Dr. Rachel Epstein, an infectious disease specialist at Boston University, and colleagues evaluated electronic health records for 269,124 young people who had one or more visits to a federally qualified health center affiliated with the Oregon Community Health Information Network between 2012 and 2017. The subjects also had no prior diagnosis of HCV. Records were drawn from centers operating in 19 U.S. states.
The focus of the study was to determine the extent to which youths who use drugs -- and are therefore at high risk for HCV -- were tested and treated.
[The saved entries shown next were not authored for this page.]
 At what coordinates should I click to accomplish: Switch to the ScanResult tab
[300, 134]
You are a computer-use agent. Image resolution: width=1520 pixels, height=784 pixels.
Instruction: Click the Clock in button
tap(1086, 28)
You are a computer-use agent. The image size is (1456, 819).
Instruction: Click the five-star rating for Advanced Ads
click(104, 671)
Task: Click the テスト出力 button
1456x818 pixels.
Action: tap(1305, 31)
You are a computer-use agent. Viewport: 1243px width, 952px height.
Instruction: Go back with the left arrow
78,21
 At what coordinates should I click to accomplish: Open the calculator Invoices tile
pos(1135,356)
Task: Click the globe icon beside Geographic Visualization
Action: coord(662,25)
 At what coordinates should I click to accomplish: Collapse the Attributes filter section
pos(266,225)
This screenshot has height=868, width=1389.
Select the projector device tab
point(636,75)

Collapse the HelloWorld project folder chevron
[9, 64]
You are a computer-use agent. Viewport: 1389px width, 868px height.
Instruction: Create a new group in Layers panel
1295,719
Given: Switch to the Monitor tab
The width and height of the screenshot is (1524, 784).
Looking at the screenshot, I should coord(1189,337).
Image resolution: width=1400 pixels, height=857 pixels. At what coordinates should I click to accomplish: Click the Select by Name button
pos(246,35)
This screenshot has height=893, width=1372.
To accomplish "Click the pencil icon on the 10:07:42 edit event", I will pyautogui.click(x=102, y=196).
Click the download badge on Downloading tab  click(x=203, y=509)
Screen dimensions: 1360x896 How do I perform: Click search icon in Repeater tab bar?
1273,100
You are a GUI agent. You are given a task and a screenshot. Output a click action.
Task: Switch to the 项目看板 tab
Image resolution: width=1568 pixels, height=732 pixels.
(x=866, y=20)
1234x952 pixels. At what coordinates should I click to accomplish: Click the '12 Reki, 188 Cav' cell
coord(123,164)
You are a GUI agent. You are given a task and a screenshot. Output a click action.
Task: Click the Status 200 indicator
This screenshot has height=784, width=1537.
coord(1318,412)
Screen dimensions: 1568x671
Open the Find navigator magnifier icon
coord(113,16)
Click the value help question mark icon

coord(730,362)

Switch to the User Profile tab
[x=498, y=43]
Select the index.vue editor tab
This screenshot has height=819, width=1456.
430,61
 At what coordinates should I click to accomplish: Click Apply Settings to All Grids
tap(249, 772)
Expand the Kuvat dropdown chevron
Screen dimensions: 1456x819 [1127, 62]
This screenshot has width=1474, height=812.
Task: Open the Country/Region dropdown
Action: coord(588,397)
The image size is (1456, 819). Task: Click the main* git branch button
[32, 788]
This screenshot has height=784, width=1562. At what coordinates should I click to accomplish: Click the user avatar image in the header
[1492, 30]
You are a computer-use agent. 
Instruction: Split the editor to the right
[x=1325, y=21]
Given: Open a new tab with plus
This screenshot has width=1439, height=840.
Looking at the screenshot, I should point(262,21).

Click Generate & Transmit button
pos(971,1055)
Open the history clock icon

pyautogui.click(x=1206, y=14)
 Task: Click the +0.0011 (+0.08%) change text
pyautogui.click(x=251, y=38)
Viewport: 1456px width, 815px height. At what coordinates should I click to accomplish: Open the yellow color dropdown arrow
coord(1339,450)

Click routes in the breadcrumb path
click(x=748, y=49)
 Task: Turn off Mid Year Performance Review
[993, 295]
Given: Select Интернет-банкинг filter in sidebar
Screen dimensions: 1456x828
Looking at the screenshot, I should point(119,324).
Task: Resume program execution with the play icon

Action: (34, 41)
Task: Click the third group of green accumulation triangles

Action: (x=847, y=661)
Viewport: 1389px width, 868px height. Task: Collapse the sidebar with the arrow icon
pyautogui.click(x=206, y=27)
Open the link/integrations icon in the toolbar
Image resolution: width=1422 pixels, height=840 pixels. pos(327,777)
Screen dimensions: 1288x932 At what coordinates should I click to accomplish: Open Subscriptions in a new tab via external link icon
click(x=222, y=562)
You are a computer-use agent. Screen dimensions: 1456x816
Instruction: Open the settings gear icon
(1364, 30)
In the overall population, 2.5% underwent HCV testing, and of these, 1.8% had a positive result for anti-HCV antibodies. Out of 2,573 with documented use of opioids, amphetamine, or cocaine, 29.6% were tested for anti-HCV antibodies and 7.1% were positive (JAMA, December 10, 2019, Vol. 322:22, pp. 2245-2247).
Screening for anti-HCV antibodies should be followed up with polymerase chain reaction (PCR) testing for HCV RNA. In the study, 75% of the positive HCV antibody test results were followed up with RNA testing, which showed that 44.6% had detectable RNA, meaning they had a current infection. Only one youth was documented to have gone on to get HCV treatment.
Epstein and colleagues noted that federally qualified health centers are an "important [healthcare] source for underserved communities." The results suggest program design and policy improvements are needed to address low HCV testing and treatment rates in youths with documented drug use, they added.
The authors acknowledged that a limitation of the study is that subjects might have been tested for HCV and/or treated outside the setting of the federally qualified health centers, so the interactions may have been missed in the health records studied. However, this isn't enough to explain the low observed screening and treatment rates, they noted.
"Early identification of HCV is critical to cure current infections, prevent transmission and morbidity from disease progression, and eliminate HCV, particularly with effective treatments now approved in 12- to 17-year-olds," Epstein and colleagues wrote.
HCV was once viewed as a disease that primarily afflicts baby boomers, but the rise of injectable drug use has put younger people at risk of infection; in recent years, the biggest increase was seen in those younger than 40. The U.S. Centers for Disease Control and Prevention (CDC) recommends one-time testing for adults born from 1945 to 1965, in addition to HCV testing for people who currently inject drugs or have ever injected drugs -- even once or twice.
In August, the U.S. Preventive Services Task Force (USPSTF) published a draft of revised recommendations for HCV screening that greatly expanded the pool of people who should be tested. The USPSTF advised that all adults between the ages of 18 and 79 should be screened, and that it should be considered for people younger than 18 and older than 79 who are at high risk for infection.